## STATED PROBLEM
Extract every line of the listing below verbatim, omitting the pictures.

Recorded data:

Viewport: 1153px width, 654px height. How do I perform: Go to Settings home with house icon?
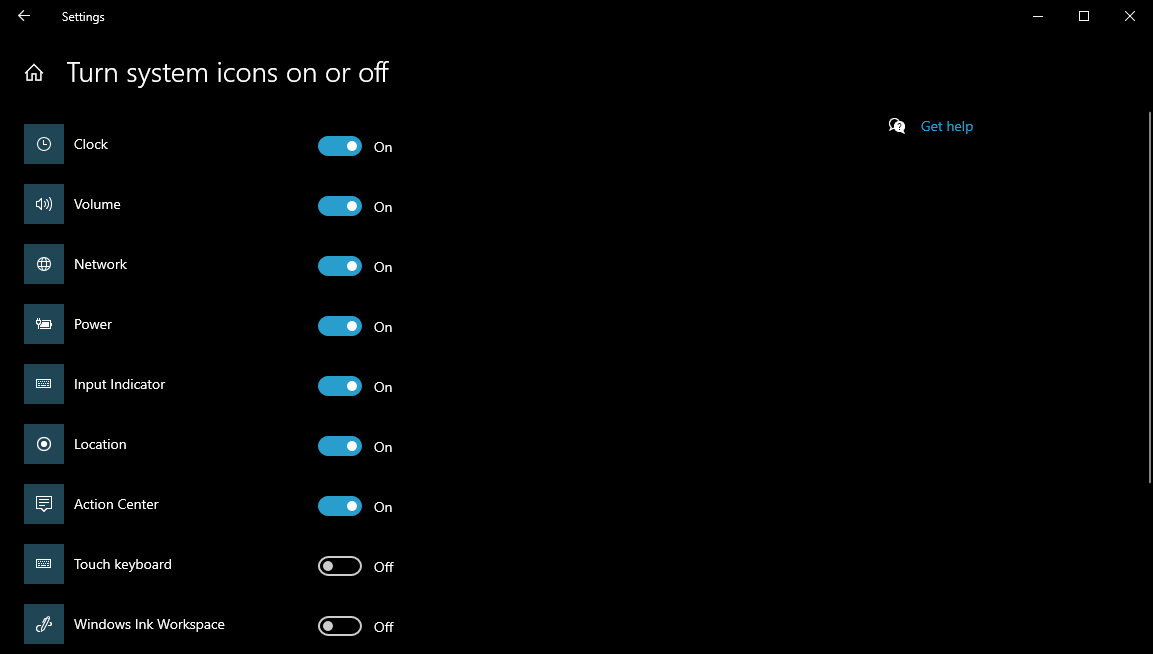tap(34, 73)
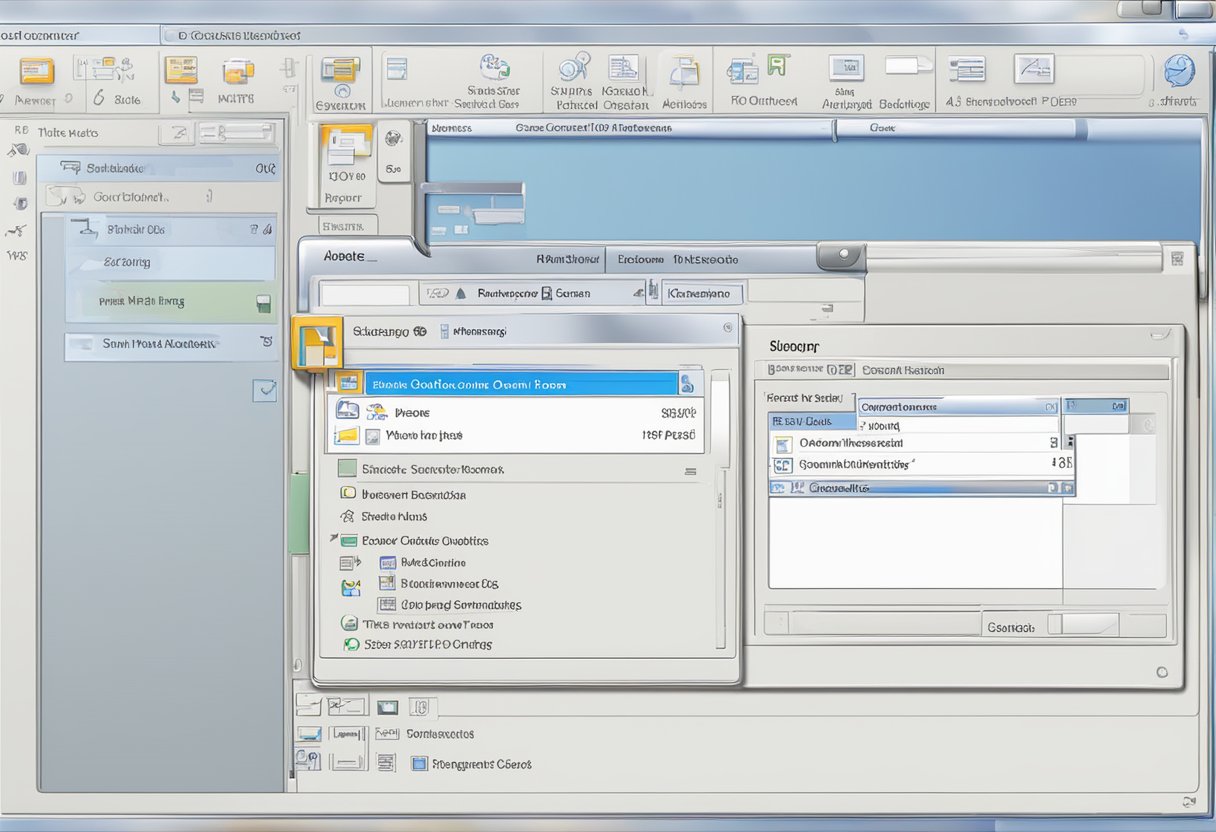Select the yellow envelope New Email icon
1216x832 pixels.
38,70
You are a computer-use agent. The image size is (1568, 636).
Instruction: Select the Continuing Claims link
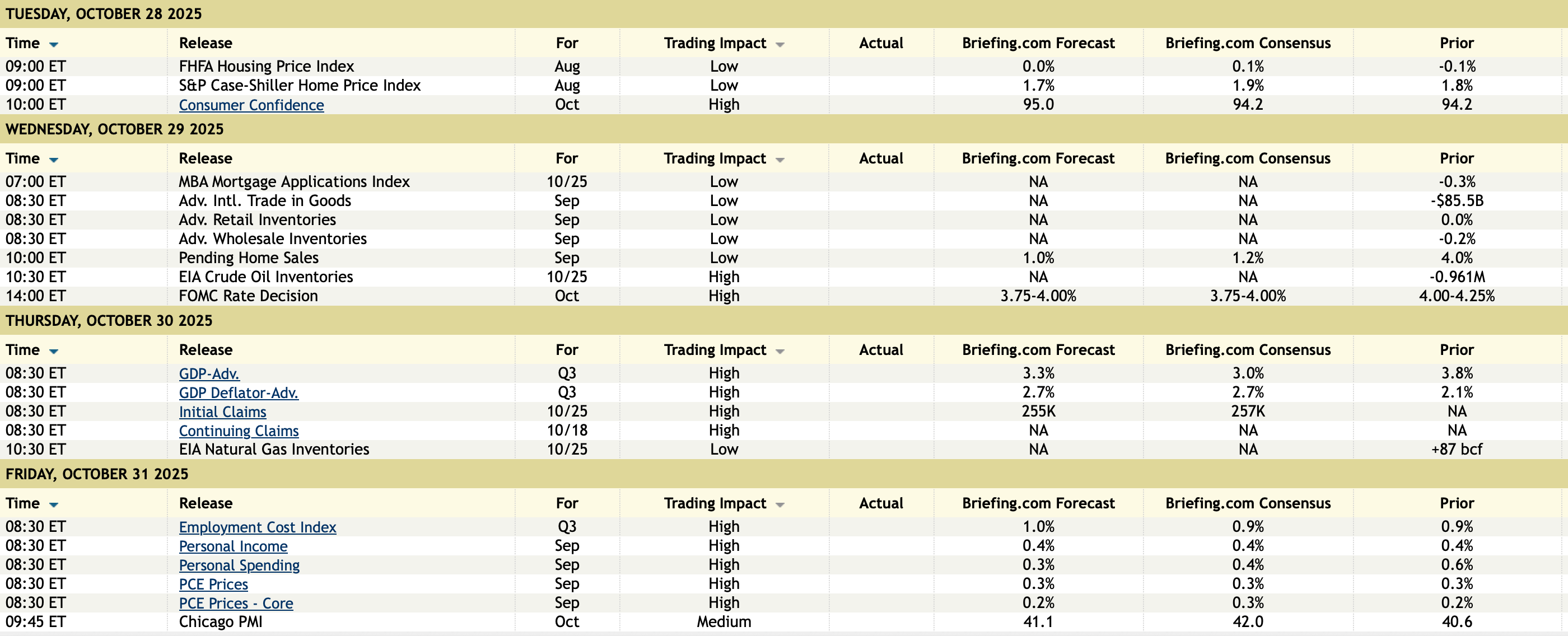click(x=239, y=431)
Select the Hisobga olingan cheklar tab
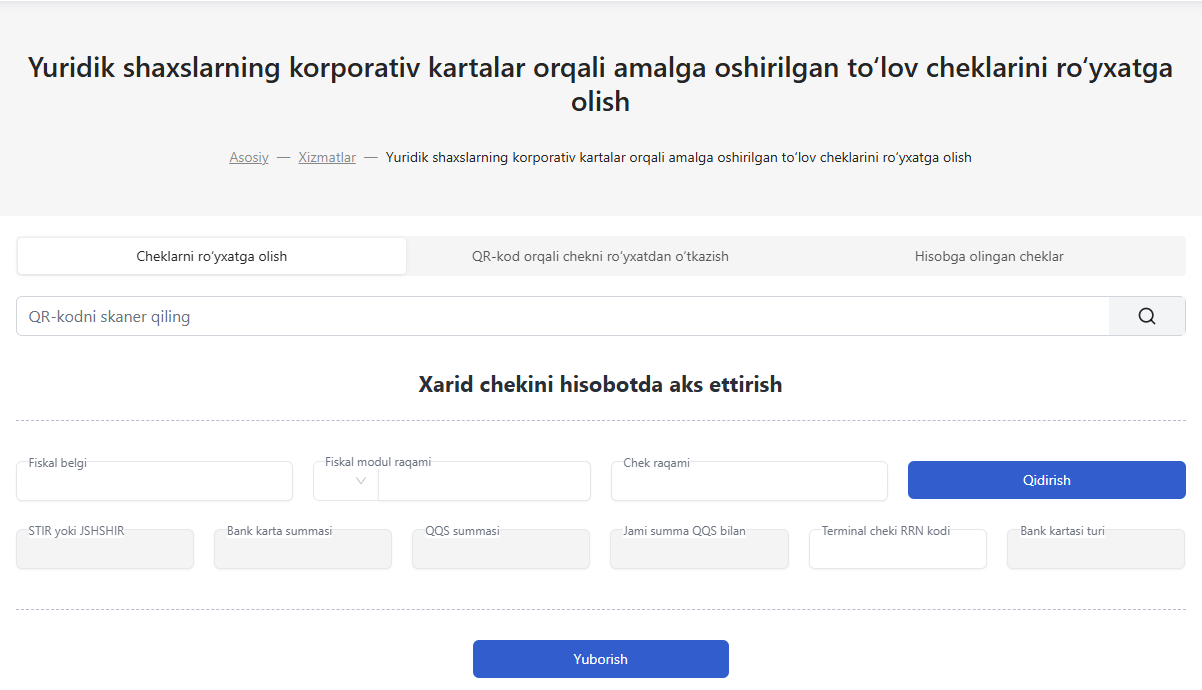This screenshot has width=1202, height=690. (988, 256)
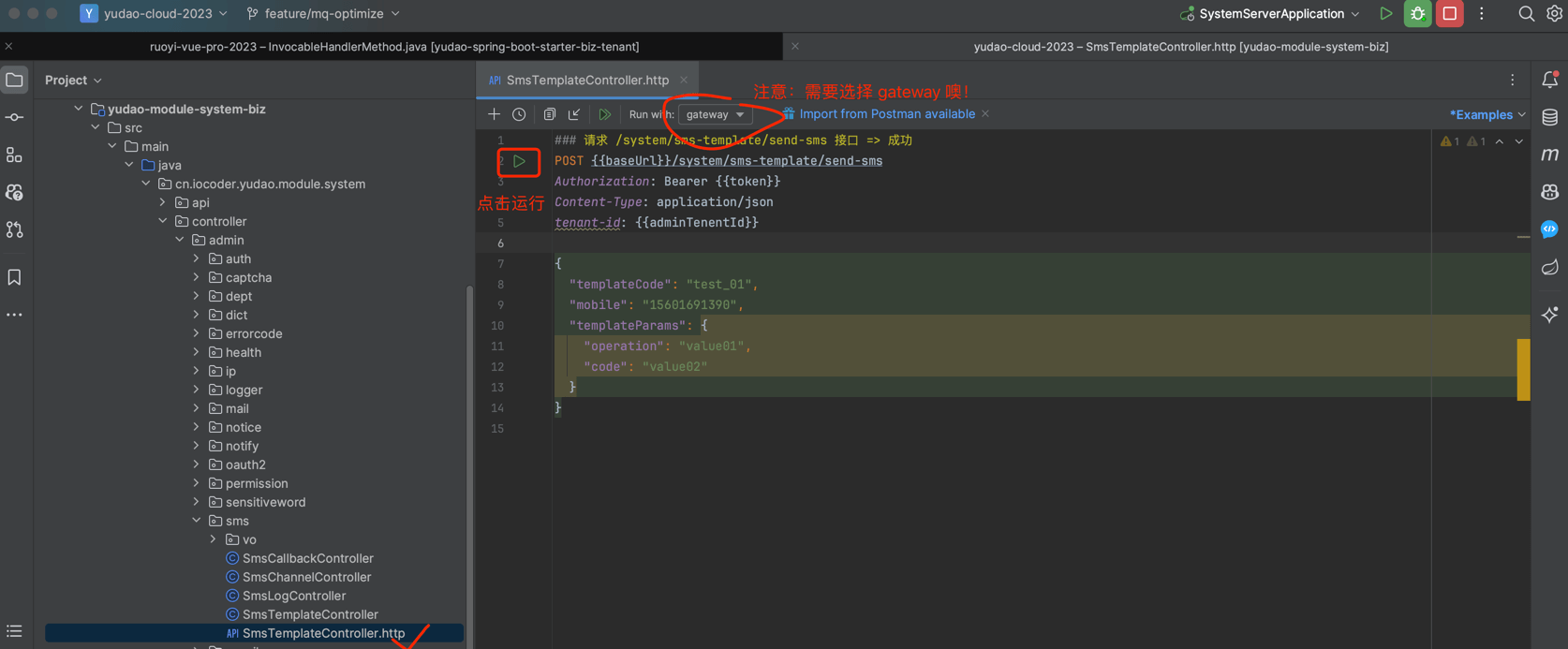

## SOLUTION BELOW
Viewport: 1153px width, 654px height. How do I perform: Go to Settings home with house icon?
tap(34, 73)
Select the yellow envelope New Email icon
1216x832 pixels.
38,70
You are a computer-use agent. The image size is (1568, 636).
Instruction: Select the Continuing Claims link
click(x=239, y=431)
Select the Hisobga olingan cheklar tab
This screenshot has width=1202, height=690. (988, 256)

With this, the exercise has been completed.